Because I have been tired and overwhelmed, I have become a hermit. I live in my bedroom all day. I lay in bed and do homework, read, write, watch netflix, and eat my meals. Yes. I am one of those children who, at this time in my life, takes their dinner to their room and eats. I told you! I have become a hermit! I also have become apathetic to those around me. I basically don’t care to hang out with anyone. All I want is to stay home and rest, people! But sadly, I have realized that I am being selfish and that others are more important than how I am feeling. Not all of the time, but a lot of the time. So now I am an apathetic hermit. What a wonderful combination.
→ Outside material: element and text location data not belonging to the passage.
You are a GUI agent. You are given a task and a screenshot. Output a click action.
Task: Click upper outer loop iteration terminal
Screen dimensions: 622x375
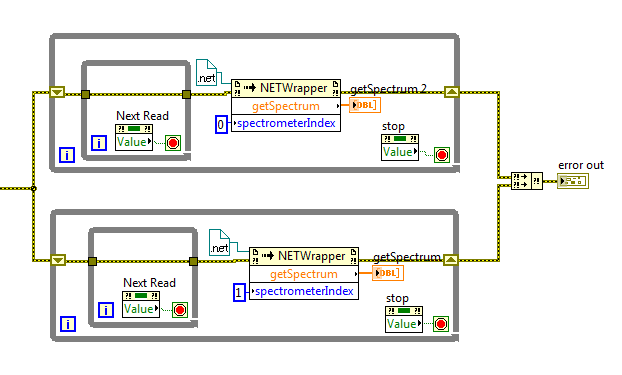[x=67, y=155]
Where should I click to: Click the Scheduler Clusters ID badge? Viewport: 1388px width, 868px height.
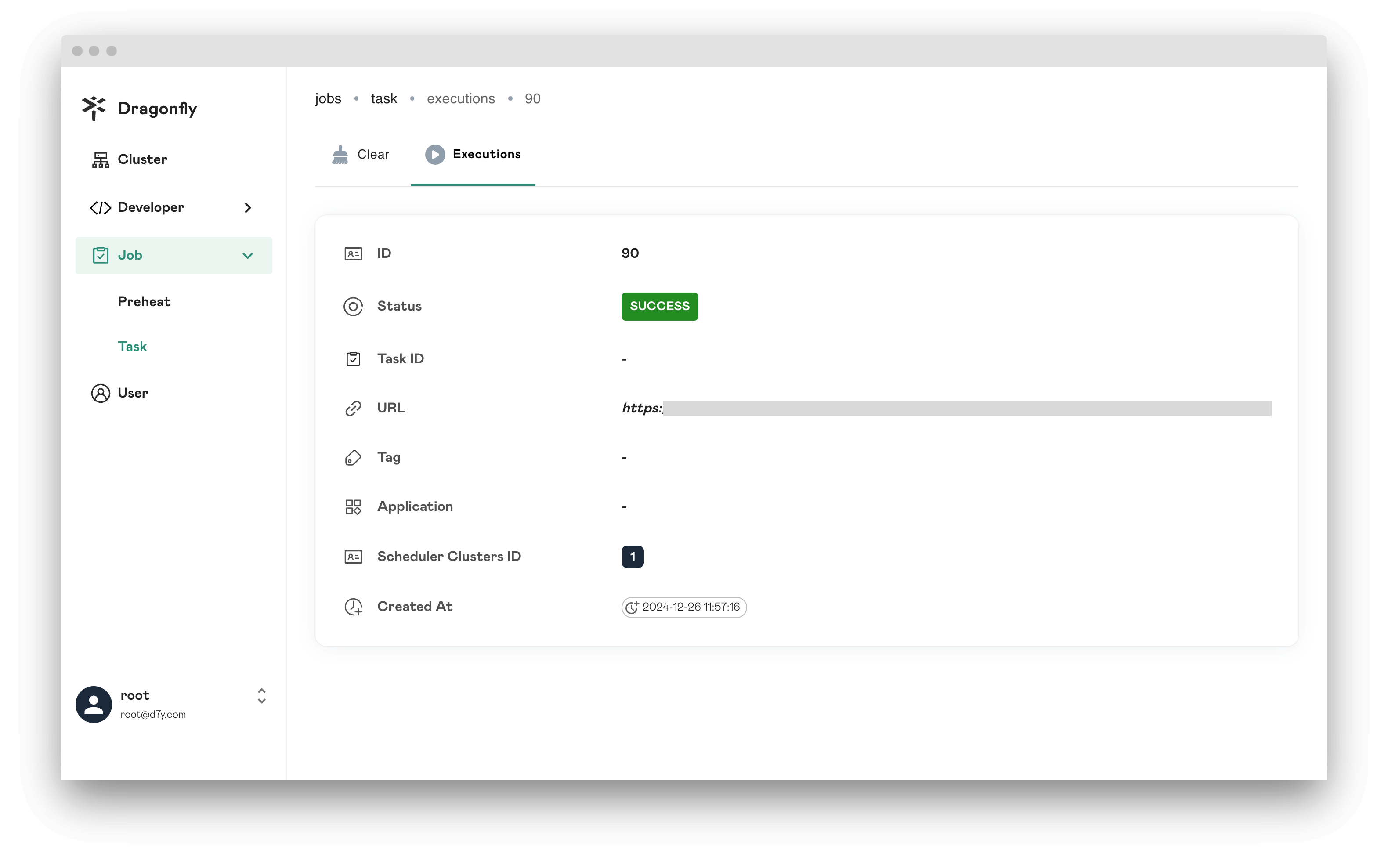click(x=632, y=556)
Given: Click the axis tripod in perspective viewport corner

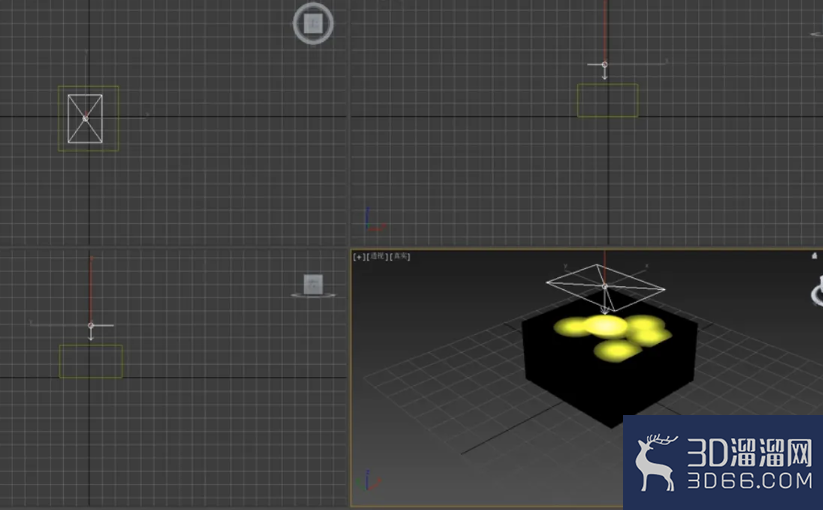Looking at the screenshot, I should [x=368, y=480].
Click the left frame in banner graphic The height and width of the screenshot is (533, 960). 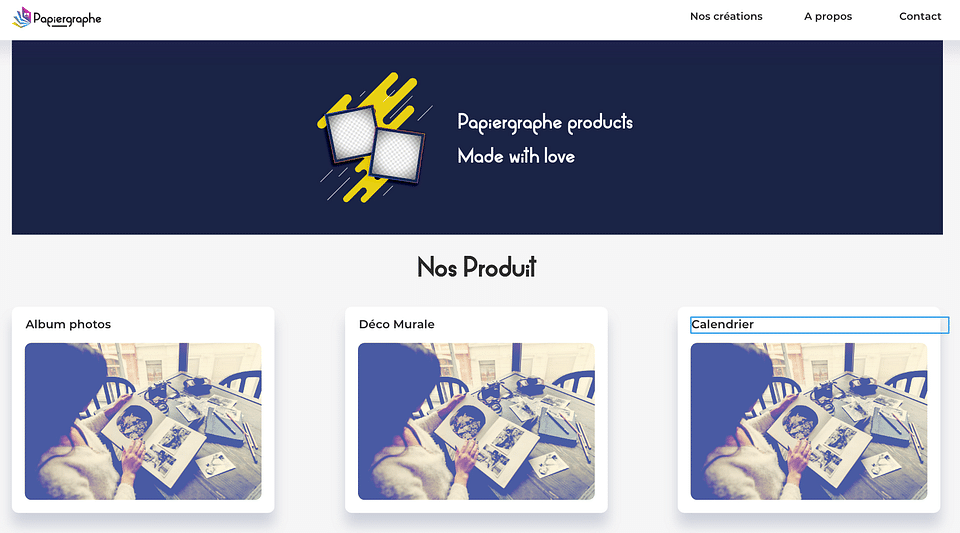coord(351,135)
If you follow me on Facebook at all, you might have seen my post a couple of weeks ago. I wrote how I don’t have New Year resolutions, but that I pick a word for my year instead. This year, I have chosen “grace”. I want to give immense amounts of grace and learn to receive grace on a daily basis. I have to learn that when things don’t go my way, it’s okay. I have to learn to deal with my emotions in a godly way, and to show a little self control.
I’ve come to realize that I put everyone around me, including myself, on a pedestal. A very high pedestal. I ask everyone to be perfect and to live up to my extremely high standards. But of course, we are all human, and humans are not perfect. People let me down. I let myself down. That is where things tend to go awry.
I am automatically angry at whoever let me down and I do not give any grace at all. My attitude completely shifts and I am no longer “cute little Jordan” that everyone thinks I am. I am angry. I am disrespectful. I am unglued.
When I am finally able to calm myself, sometimes I remember to pray. I pray for God to change those who hurt me and that they would apologize to me quickly so that I could be nice to them.
Who am I kidding?! I’m trying to take the sticks out of everyone’s eyes when I’ve got a gigantic tree trunk in my own! Lord, change me. That’s my new prayer. It’s simple, but it’s the truth. I don’t ask for Him to change those around me. I have asked Him to change me. Make me new. Make me whole. Help me to see this world from His perspective. Help me to love. Help me to encourage.
As Lysa TeurKurst said in her book Unglued, “I don’t want my headstone to read, ‘When she was nice, she was really nice. But when she was mad, Hell hath no fury like the woman who lays beneath this grave marker!'” Amen. I want my headstone to tell everyone about what I did for God’s kingdom. I want it to tell of the gracious and loving woman that I so desire to be.
Praise God that there is grace for the apathetic hermits.